In the entries below, find every line with "dimensions" and copy it.

→ DATA TO PROCESS
= = = =
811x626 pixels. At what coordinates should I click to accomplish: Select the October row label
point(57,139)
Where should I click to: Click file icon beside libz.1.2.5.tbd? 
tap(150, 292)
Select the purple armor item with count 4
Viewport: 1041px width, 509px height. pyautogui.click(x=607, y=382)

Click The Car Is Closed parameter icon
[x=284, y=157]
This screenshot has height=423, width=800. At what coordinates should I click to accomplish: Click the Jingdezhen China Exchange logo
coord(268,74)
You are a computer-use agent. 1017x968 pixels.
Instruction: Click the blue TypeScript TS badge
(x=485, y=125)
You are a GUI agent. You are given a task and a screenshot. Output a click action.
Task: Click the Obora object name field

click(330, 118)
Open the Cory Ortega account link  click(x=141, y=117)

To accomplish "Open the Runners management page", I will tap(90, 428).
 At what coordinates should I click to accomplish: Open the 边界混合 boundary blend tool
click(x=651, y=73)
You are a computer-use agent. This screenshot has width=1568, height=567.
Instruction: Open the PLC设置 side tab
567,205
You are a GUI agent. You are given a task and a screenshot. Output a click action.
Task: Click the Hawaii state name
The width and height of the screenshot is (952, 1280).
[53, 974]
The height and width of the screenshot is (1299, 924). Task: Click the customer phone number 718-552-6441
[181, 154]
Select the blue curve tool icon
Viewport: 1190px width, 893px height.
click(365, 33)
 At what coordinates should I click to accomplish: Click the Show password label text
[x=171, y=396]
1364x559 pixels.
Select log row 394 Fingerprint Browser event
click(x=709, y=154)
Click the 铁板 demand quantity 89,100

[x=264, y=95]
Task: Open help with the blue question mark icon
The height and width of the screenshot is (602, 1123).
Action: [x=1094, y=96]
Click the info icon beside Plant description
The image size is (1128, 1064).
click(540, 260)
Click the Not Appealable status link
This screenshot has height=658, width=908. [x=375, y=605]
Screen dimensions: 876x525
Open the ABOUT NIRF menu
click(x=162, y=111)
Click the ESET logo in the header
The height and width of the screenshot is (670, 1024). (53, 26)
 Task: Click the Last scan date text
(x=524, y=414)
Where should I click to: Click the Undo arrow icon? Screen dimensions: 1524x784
= = = =
→ TASK RESPONSE
Screen dimensions: 876x525
Where should I click to: Click the Undo arrow icon? Screen dimensions: 1524x784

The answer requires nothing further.